O ódio “advém do resultado de Ausstossung, na fenda entre real e imaginário, e é estruturante para o sujeito”[10]. Diante dessas considerações é possível levantar a hipótese de que a transferência negativa também se situa nesse intervalo entre os dois registros e seu aparecimento é vivido pelo transbordamento do Real no Imaginário, fora do alcance do Simbólico, como a angústia, mais detidamente trabalhada por Lacan nos Seminários 10 e 22.

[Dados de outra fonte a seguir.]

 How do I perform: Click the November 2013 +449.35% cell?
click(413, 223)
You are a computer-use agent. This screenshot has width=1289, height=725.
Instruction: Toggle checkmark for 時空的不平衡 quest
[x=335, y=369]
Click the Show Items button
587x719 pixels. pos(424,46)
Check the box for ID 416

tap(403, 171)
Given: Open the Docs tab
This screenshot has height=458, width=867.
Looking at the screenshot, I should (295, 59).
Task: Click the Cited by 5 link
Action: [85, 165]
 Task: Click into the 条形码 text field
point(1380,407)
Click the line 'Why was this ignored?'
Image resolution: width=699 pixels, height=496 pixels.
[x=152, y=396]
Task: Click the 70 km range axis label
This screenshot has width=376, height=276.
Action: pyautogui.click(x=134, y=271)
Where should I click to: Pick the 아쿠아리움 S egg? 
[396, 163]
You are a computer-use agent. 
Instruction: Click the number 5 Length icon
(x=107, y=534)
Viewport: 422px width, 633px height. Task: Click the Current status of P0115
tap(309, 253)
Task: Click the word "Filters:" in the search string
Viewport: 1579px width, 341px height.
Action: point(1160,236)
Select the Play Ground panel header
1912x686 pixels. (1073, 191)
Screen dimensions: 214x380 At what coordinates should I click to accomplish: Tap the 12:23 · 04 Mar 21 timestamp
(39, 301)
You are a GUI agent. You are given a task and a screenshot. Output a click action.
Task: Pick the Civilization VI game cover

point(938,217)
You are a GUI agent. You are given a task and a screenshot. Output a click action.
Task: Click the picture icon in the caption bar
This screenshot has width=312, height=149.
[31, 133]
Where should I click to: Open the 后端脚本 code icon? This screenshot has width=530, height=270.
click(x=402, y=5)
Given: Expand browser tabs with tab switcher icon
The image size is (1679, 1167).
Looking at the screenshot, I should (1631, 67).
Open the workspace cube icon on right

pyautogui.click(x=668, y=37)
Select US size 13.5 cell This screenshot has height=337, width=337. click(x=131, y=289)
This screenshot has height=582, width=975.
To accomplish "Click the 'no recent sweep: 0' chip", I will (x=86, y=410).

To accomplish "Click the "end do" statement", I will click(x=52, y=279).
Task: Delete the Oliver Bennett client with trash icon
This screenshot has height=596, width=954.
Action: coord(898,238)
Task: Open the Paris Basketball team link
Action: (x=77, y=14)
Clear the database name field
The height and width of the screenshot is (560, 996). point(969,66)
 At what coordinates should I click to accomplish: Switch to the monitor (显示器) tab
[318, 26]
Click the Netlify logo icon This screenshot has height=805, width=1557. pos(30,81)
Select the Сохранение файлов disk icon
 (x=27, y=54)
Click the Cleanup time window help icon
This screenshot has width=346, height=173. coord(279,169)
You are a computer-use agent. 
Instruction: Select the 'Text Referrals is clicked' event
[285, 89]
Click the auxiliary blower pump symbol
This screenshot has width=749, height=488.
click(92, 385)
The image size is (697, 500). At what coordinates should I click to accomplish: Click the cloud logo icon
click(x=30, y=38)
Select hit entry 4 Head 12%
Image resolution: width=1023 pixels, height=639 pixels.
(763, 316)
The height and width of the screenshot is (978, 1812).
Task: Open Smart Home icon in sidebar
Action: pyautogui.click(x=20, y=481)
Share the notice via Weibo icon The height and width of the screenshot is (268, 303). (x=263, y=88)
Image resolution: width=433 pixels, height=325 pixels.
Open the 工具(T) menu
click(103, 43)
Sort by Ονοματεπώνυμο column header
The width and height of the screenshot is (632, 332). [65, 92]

No Seminário 22 – RSI – Lacan localizou a tríade freudiana “inibição, sintoma e angústia”, no nó borromeano. A angústia é a nominação do Real e trata-se do transbordamento do Real sobre o Imaginário, fazendo com que ele, o Imaginário, entre no nó. Por isso há uma dimensão corporal da angústia: o interior do corpo fica presente no lado de fora, irrompe sobre a imagem narcísica, desarranjando o narcisismo[11].
O Imaginário no ultimíssimo ensino de Lacan não é o mesmo do Imaginário do Estádio do Espelho e do esquema óptico, no entanto não há como prescindir deles para trabalhar os últimos Seminários de Lacan e deles extrair consequências para a clínica psicanalítica.